Not a leader, but leadership
Among the general public, Livni has a substantial edge. But the public has very little influence, and that only indirectly.
The race between Shaul Mofaz and Tzipi Livni over the right to form the next government invites awkward parallels: Mofaz is from Mars, Livni is from Venus; he is Barack Obama, she is Hillary Clinton. The amount of truth in these equations is as meager as the truth in Mofaz's declaration back in 2002, when he tried to bypass a law requiring defense officials to undergo a cooling-off period before running for Knesset. He said that he had been discharged from the Israel Defense Forces on July 31 rather than on August 11. In effect, this is a duel between a candidate who has already received and wasted an opportunity to bring about change and a candidate who is no less talented than he and surpasses him as an exemplar of values, with the exception of her utilitarian nostalgia for Ariel Sharon's problematic legacy. In any case, the balance of power will force whoever is elected to be first among equals rather than a supreme leader.
Mofaz hopped from one party to another, and from the status of commander to that of a party recruiter. The transportation minister is currently leading in the polls among registered voters of Kadima, the party that in no way differs from its two neighbors on the right and left, Likud and Labor. It is certainly possible that he will shut the door of the prime minister's private office, closet himself with military secretary Meir Kalifi - who was commander of the Hebron Brigade and shared a defense attorney (Dov Weissglas) with him during the probe of the massacre in the Cave of the Patriarchs - and burst into incredulous laughter: We did it. Even if he is Livni's number two, he may have enough power to demand the Defense Ministry again and push Ehud Barak into the position he once filled in Shimon Peres' government - foreign minister.
Among the general public, Livni has a substantial edge.
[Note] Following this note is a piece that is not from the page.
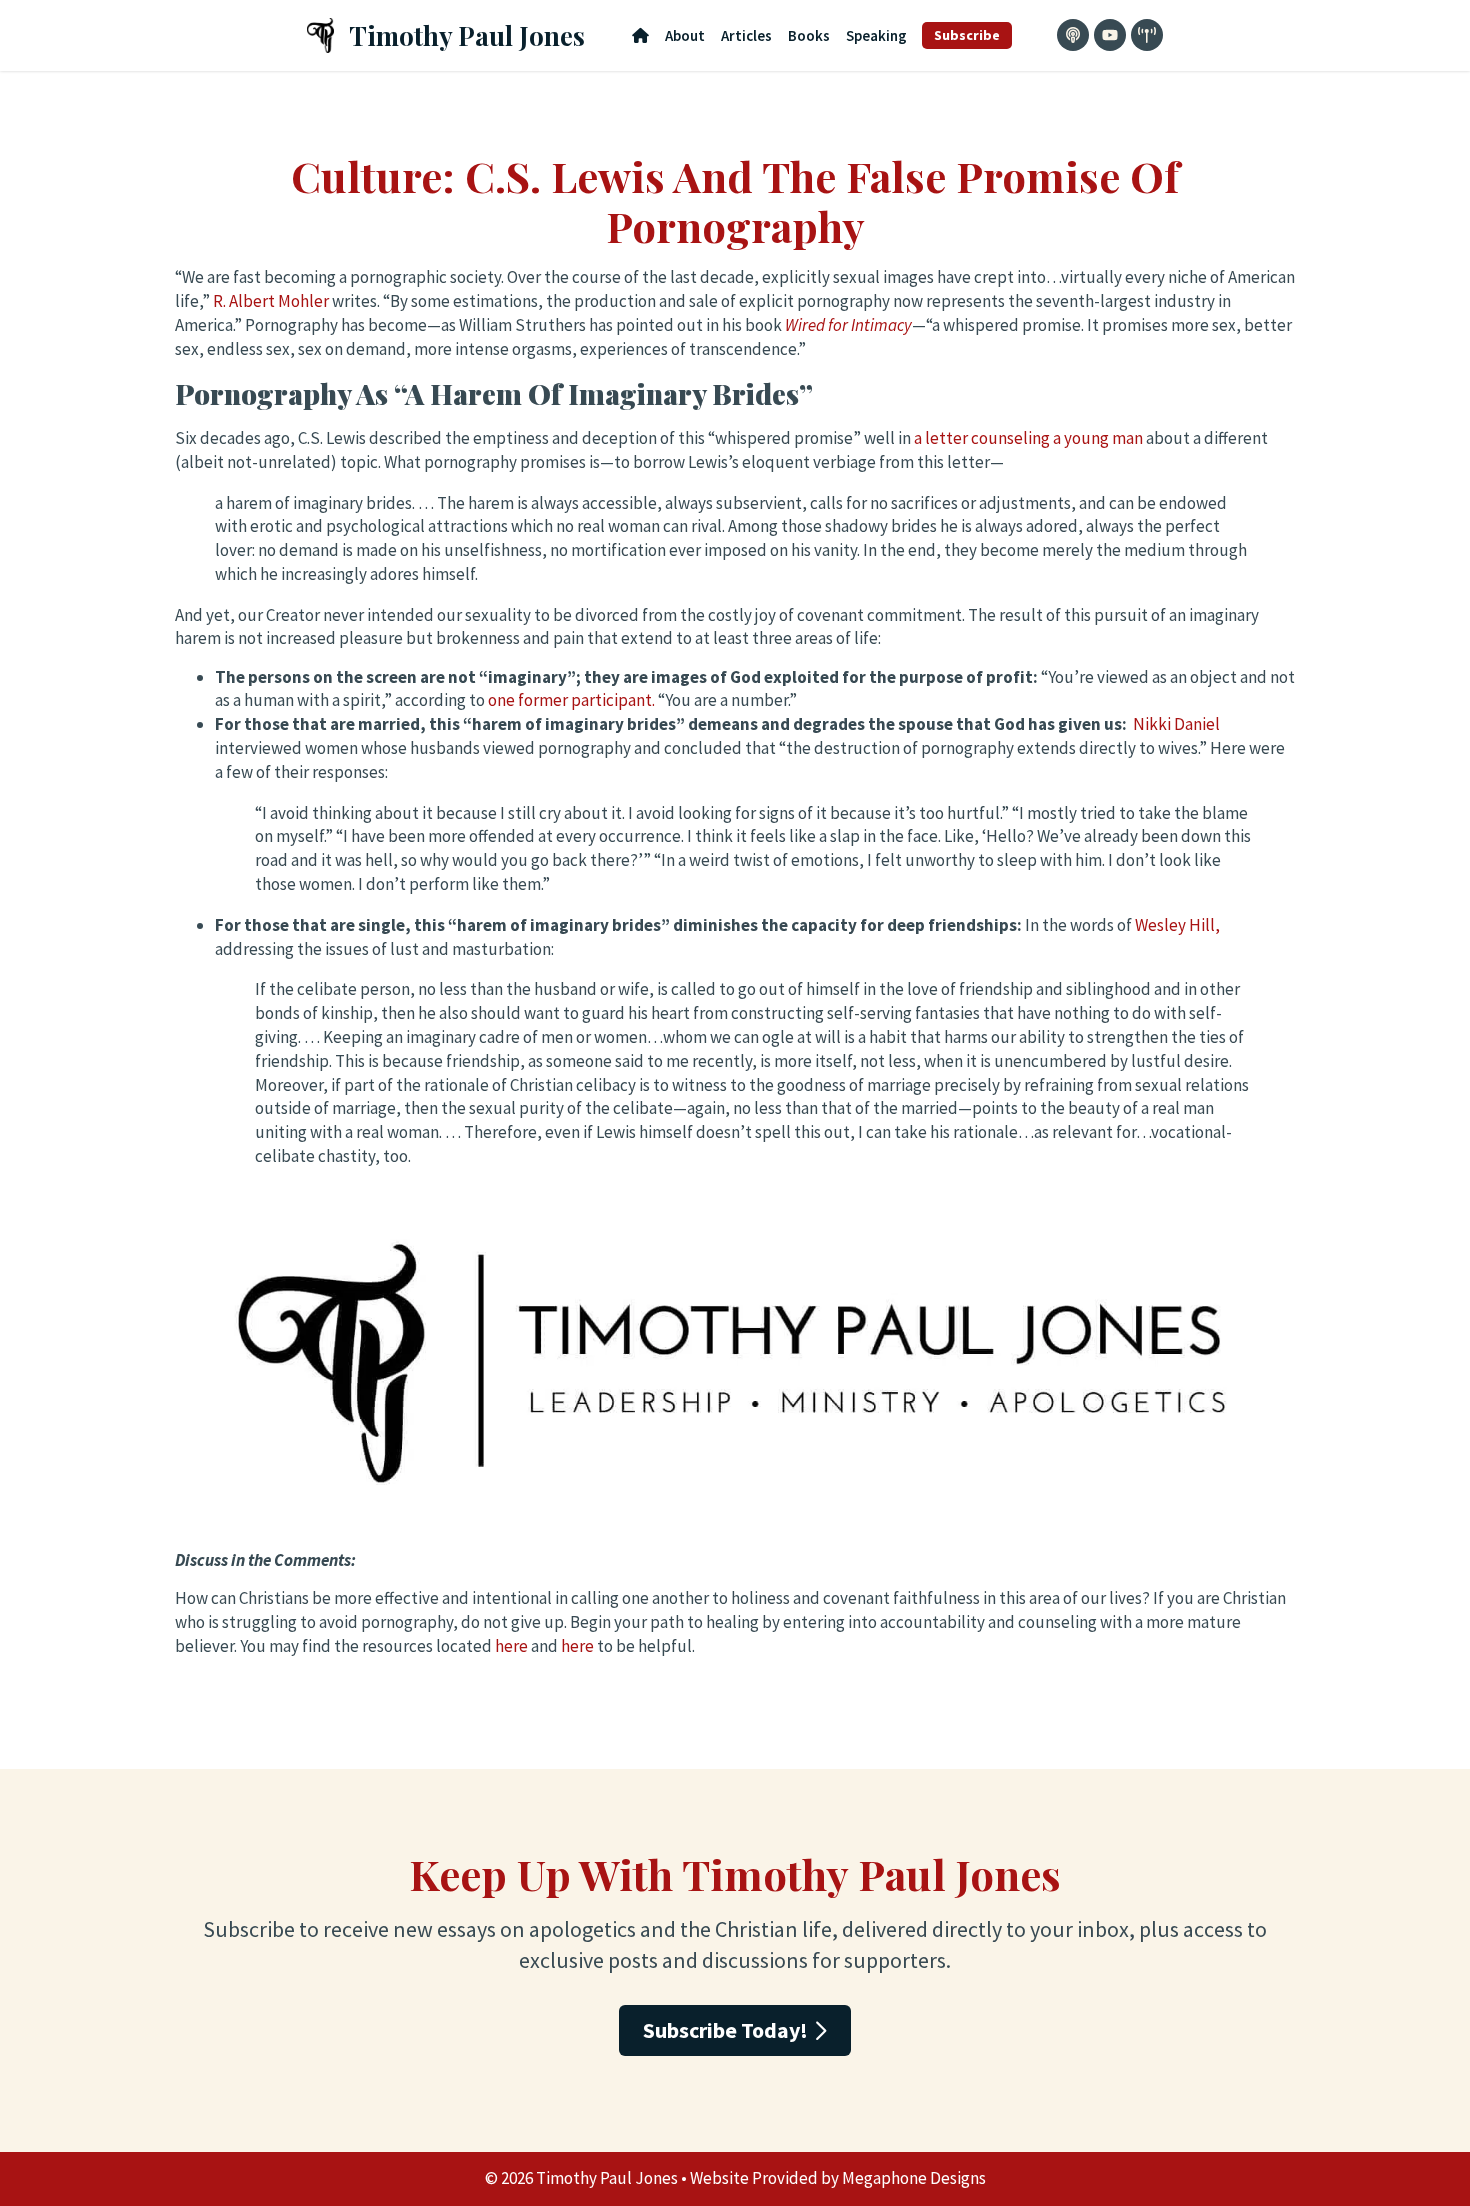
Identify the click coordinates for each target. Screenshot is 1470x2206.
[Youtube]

But the public has very little influence, and that only indirectly. This summer, thousands of momentary Kadima voters will elect the candidate to form Israel's government - voters whose motives are selfish (jobs in the transportation industry) or even ethnic. The perfect example of the person who is liable to decide who will succeed Ehud Olmert can be found in the foreman at Haifa Port, who is of Iranian descent.
Mofaz's security record is mixed. He was a highly regarded fighter, an outstanding brigade commander of the Paratroops, and a nondescript division commander on both the Lebanese border and the West Bank. There have been dozens, perhaps hundreds, of officers and generals like him in the history of the IDF. He was appointed chief of staff on a whim by Yitzhak Mordechai and defense minister by the grace of Sharon. Under his command, the IDF did a good job of severing contact with Lebanon, but he failed to prevent the kidnapping on Har Dov in 2000, mishandled the clashes at Joseph's Tomb and was unable to stop Palestinian terror attacks, until in the end he reversed that failure in Operation Defensive Shield.
Together with Sharon, Mofaz is responsible for serious mistakes in evacuating the IDF, and not only the settlers, from Gaza. The insufficient preparedness of both the field forces and the home front in the 2006 war is largely his responsibility. Mofaz's weighted grade in six years as chief of staff and defense minister is hardly awe-inspiring. He is a technician who lacks inspiration, a person who carries out the instructions of his superiors. His light is hidden. Salvation for Israel will not come from him.
Nor will it come from Livni, or from any other individual candidate for the stained crown of leadership. Livni is stronger on the major issue of worldview than on the petty issue of managing people. She can be proud of her involvement in decision-making on issues of national security - alongside Olmert and the defense minister who fell in love with him to the point of absurdity, Amir Peretz (and after him Barak) - but less so of her performance in the Foreign Ministry, which she has not advanced.
Livni dismantled the ministry's efficient administration and erred in bringing in a director general who was unfamiliar with the foreign service and diplomatic work. All in all, the Foreign Ministry gives her sufficient professional qualifications to proceed to the premiership - certainly no less than Yitzhak Shamir had in his day, and far more than Benjamin Netanyahu did. But her recruitment of Sharon's advisers, which is supposed to help her in the party that he founded, does not bode well for those among the public who do not believe that Sharon had cleaner hands than Olmert.
If there is an interim solution to Israel's problems during the period of disengagement from the Olmert government, it does not lie in worshiping any supreme leader. Between "Obamacain," the next president in Washington, and the anatomical wonder of Shas - one man with a dozen hands to raise - the route is already more or less determined. There are no gods: not Livni, not Barak, not Netanyahu, not Mofaz. What is needed is a team that knows how to rise above personal considerations and operate with good judgment and integrity. That may be too much to ask of politicians, but we must not be satisfied with less.